He got out a pad of paper and a pencil. He wrote down an address for her with a time and date.
“You should go.” He finished off the dregs of his glass and got up to leave. “Just tell them Ivan sent you.”
Chapter 8
Clutching the same piece of paper a few days later, Donna found herself walking back up to the gypsy encampment on the hill.
She had her eyes peeled for a glimpse of Antonio, but just as they had been on her first visit, all of the little cave windows and doors were shut up in the midday heat.
The paper said number 21 and the time read twelve o’clock. She was late, but she was hoping that wouldn’t matter.
She had decided to go to one class. Ivan had been right; the passion of the dance had moved her, and the more she’d thought about it, the more she’d wanted to try it herself.
She had only ever been to dance class in the States as a very little girl, and she had been so scared of the strict ballet teacher that she had had nightmares. After that, her mother had stopped taking her.
She wondered what kind of woman this teacher would be, and who the other students might be—tourists, women from the town, or other women from the gypsy community?
At the entrance to cave 21, Donna took a deep breath before stepping through the open door.
The room was similar to the other cave—painted white and almost bare. There were three other girls in flamenco dance shoes standing on the flat wooden boards which had been pulled across the stone floor.
The girls looked up in surprise to see someone new joining them. They looked darker than the Spanish women in the village, and Donna figured they were most likely gypsy girls.

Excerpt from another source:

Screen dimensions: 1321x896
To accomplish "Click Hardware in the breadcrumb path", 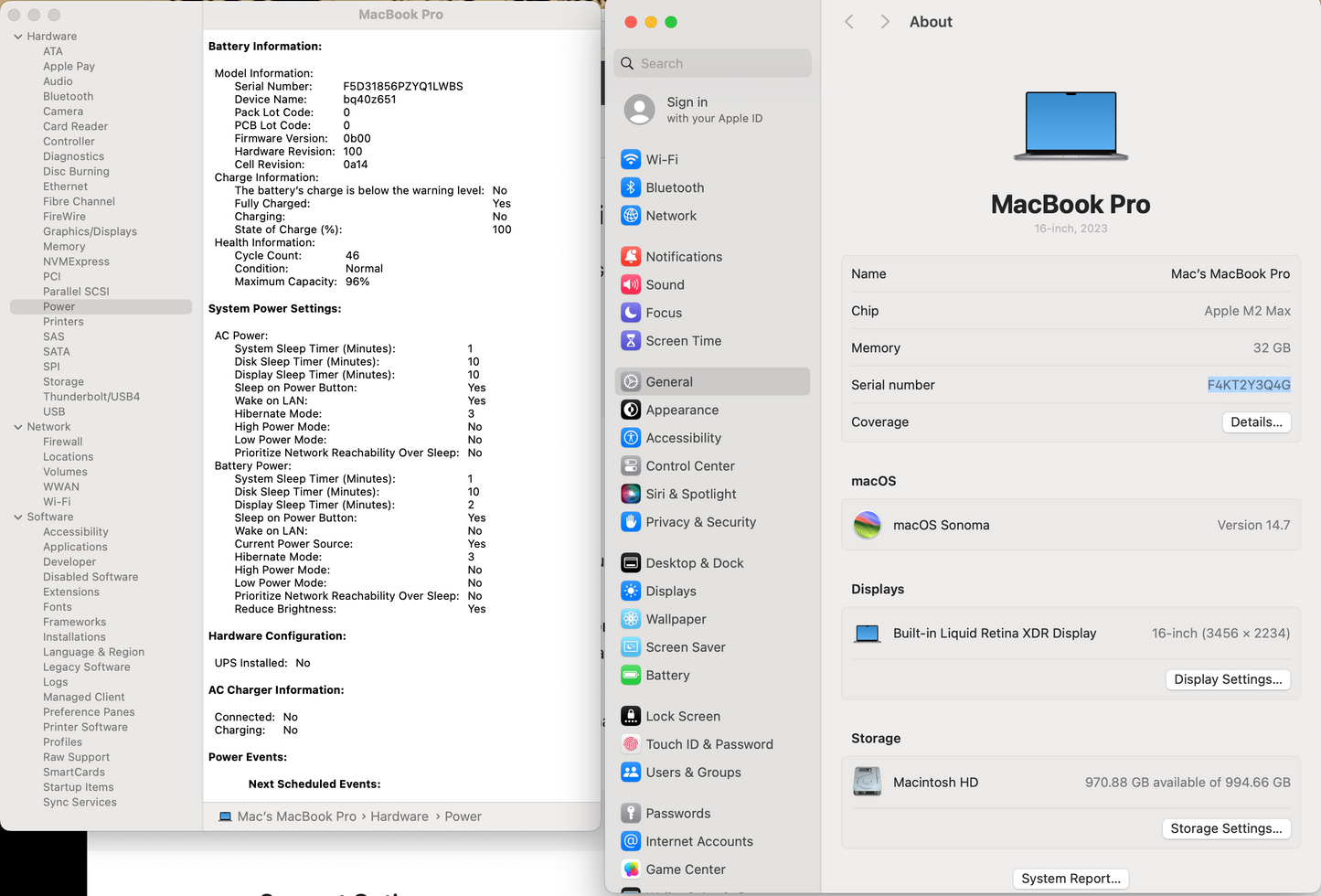I will tap(399, 816).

She felt out of place again but they smiled and seemed friendly enough, focusing on stretching and their warm-ups, tapping their feet in preparation for the music that would soon be playing. The teacher had his back to them, his dark curly hair in a ponytail, his long neck bent as he looked down at his hands, fiddling with a stereo.

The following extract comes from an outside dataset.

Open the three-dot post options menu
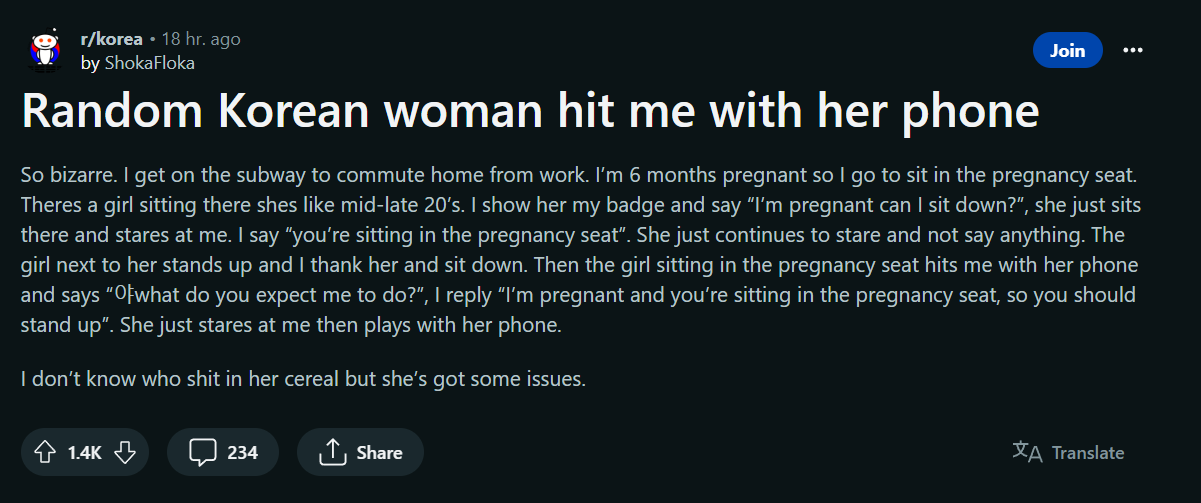This screenshot has width=1201, height=503. [1133, 50]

Donna gasped, her heart beating at 100 miles an hour, but not from the walk or the heat.
It was him! It was Antonio.
He turned around and stopped what he had been in the middle of saying as he saw her, a spark of recognition and the unexpected hint of a blush spreading across his face.
“Hello,” Donna said helplessly.
He turned bright red as his expression changed from one of delighted surprise to one of … anger? Donna couldn’t quite read what emotions she was seeing in his face.

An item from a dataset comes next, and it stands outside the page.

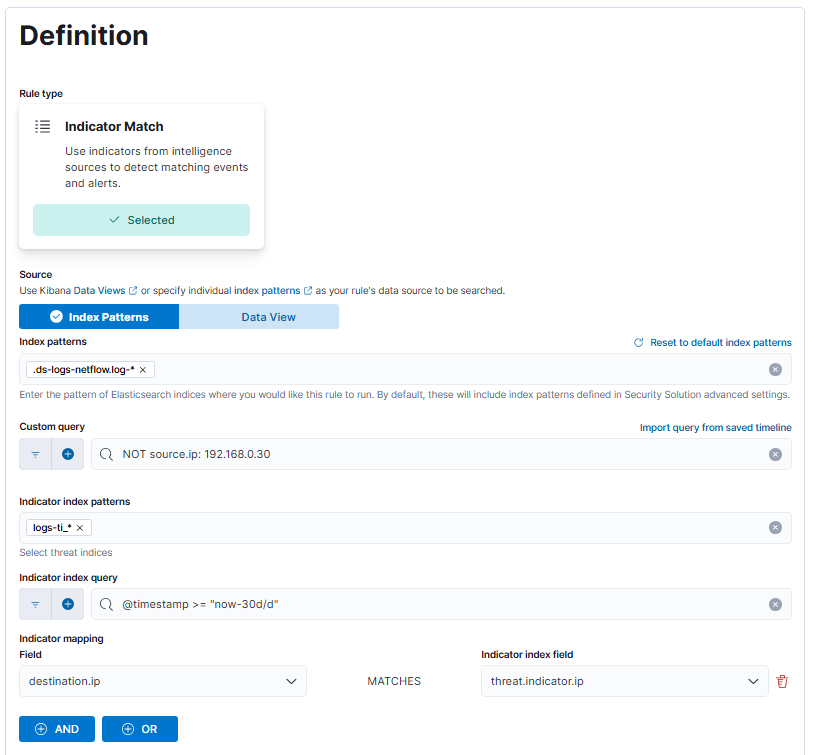The width and height of the screenshot is (818, 755).
Task: Delete the indicator mapping row
Action: [782, 681]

Ignoring her, Antonio turned quickly to the other girls and began speaking in fast, incomprehensible Spanish.
He began giving directions, still speaking Spanish, and Donna tried to follow along, not understanding his reluctance to speak to her in English, even for a second. But she was determined to keep up, so she followed the girls’ steps as best she could.
Halfway through the class, Antonio finally approached her and spoke quietly and seriously in English, without any of the warmth of their previous encounter.
“The lessons are in Spanish. I’m not sure how much you will be able to do.”
“That’s perfectly fine. I can just copy your movements,” she replied with a sweet smile, though she bristled at his words.
Finally, he looked her in the eye, only for a split second, but she caught something like a flash of anger, a similar expression to those she’d glimpsed from his uncle.
Maybe he doesn’t really recognize me. Maybe he thinks I’m a tourist who has wandered in.
He showed the class some rudimentary footsteps and Donna focused on the technique, ignoring her hurt and confused feelings and the growing urge to run away.
Antonio continued on to the basic flamenco arm movements, taking each girl’s arm, curving it into shape with his own. Every now and then he’d grab their wrists, moving them a millimeter here, a millimeter there, until they were perfect.
It was Donna’s turn, and her heart was bursting at the thought of him touching her.
But he stopped, a meter or so away from her, and observed her arm position thoughtfully.
“Good. That will do for now. You have the basic shape,” he said sternly and in plain English, keeping a firm distance.